Flopped on my bed in my Brooklyn, New York apartment on Valentine’s Day eve I reached out to Jdate again.
This time I immersed myself fully in those tempting Jewish dating waters, paying the $39.95 monthly fee with the hope that this time I’d find my dream man. I imagined him tall, dark and handsome, with my name engraved on his chest so that when we’d meet our belly buttons would light up and we’d connect like magnets, never to be released. I didn’t say that on my profile, of course, because it would scare off all the magnets.
I had been browsing the site, emailing and gold starring men I found interesting when my mother called me up. Her friend Marlene, a gorgeous divorcé, was looking for a husband and had asked my mom if she knew any eligible men. My mom had recommended Jdate and now wanted me to walk her through it, step by step, over the phone. So we scanned the merchandise – together.
My mother schooled me that night. I’d point out a good looking 58-year-old man only to have my mother point out flaws that I was somehow blind to – his aloof expression, his sad eyes, his set-too-hard jaw. One by one, each suggestion I made for Marlene was rejected – they were too cold, too fake, too unprofessional. It was hopeless.
“You’re looking for the wrong kind of man, sweetheart,” she told me. “Don’t rush after the dashing, charming ones. Seek out the goofy, friendly ones.” Of course the goofy men she was speaking about were balding, flabby, divorced Jewish men with children my age, but I knew what she was saying.

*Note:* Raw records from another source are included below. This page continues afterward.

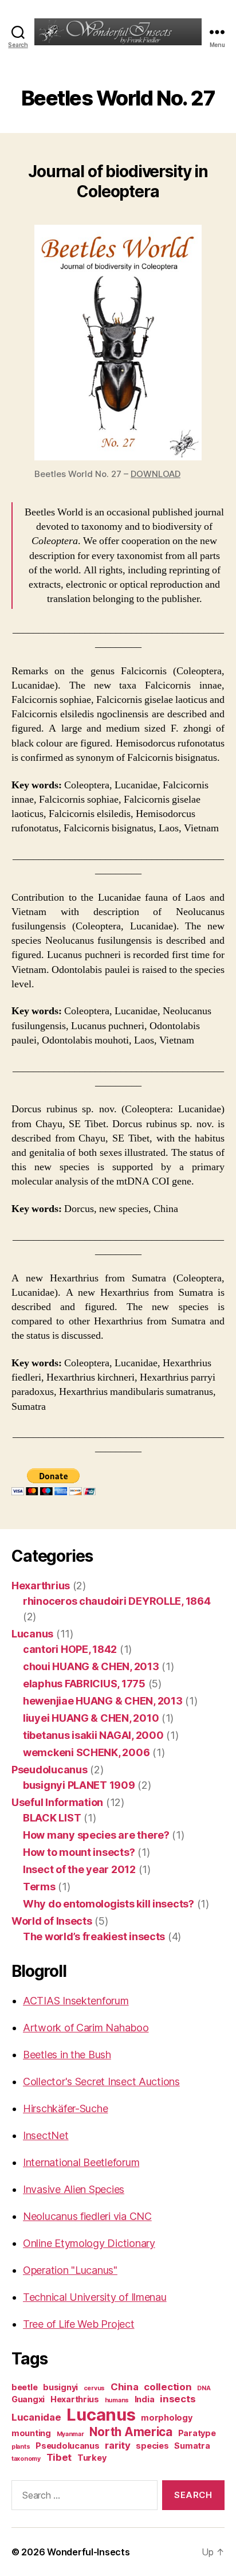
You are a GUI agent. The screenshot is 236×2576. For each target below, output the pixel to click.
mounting (31, 2433)
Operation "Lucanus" (70, 2270)
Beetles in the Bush (67, 2055)
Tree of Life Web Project (79, 2324)
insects (177, 2399)
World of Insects (51, 1921)
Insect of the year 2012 (79, 1869)
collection (167, 2387)
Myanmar (70, 2434)
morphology (166, 2417)
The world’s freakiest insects (94, 1936)
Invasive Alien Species (73, 2189)
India (145, 2399)
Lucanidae (36, 2417)
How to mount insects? (79, 1852)
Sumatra (192, 2445)
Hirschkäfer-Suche (65, 2108)
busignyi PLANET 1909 (79, 1785)
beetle (24, 2387)
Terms (39, 1887)
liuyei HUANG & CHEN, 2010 (91, 1718)
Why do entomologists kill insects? (108, 1904)
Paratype (197, 2433)
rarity (117, 2445)
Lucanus (32, 1634)
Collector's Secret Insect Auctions (101, 2081)
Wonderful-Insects (88, 2552)
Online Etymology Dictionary (89, 2243)
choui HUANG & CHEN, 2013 (91, 1666)
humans (117, 2400)
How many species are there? (96, 1835)
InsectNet (46, 2135)
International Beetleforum (81, 2162)
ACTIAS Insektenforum (76, 2001)
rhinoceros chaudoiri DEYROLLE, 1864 (117, 1601)
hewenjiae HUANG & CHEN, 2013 (102, 1701)
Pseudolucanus (49, 1770)
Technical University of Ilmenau (95, 2297)
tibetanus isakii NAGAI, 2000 (93, 1735)
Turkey (91, 2457)
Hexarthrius (40, 1586)
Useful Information (57, 1802)
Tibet (59, 2457)
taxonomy (26, 2458)
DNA (203, 2388)
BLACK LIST (52, 1818)
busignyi (60, 2387)
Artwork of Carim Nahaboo (86, 2028)
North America (130, 2432)
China (125, 2387)
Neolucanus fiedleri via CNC (87, 2216)
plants (20, 2446)
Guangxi (28, 2399)
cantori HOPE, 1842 (70, 1649)
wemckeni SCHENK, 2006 (86, 1752)
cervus (94, 2388)
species (152, 2445)
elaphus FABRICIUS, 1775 (84, 1684)
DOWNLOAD (155, 473)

To my great embarrassment, my mother, still simultaneously signed on as me, proceeded to try to find me a boyfriend by evaluating the line up of 23-30-year-old young Jewish men in Minneapolis, encouraging me to email the ones that SHE liked the most. Going along with her prodding, I recommended a few. “How about this man, mama?” I said, pointing to the swarthy young Heeb on page five.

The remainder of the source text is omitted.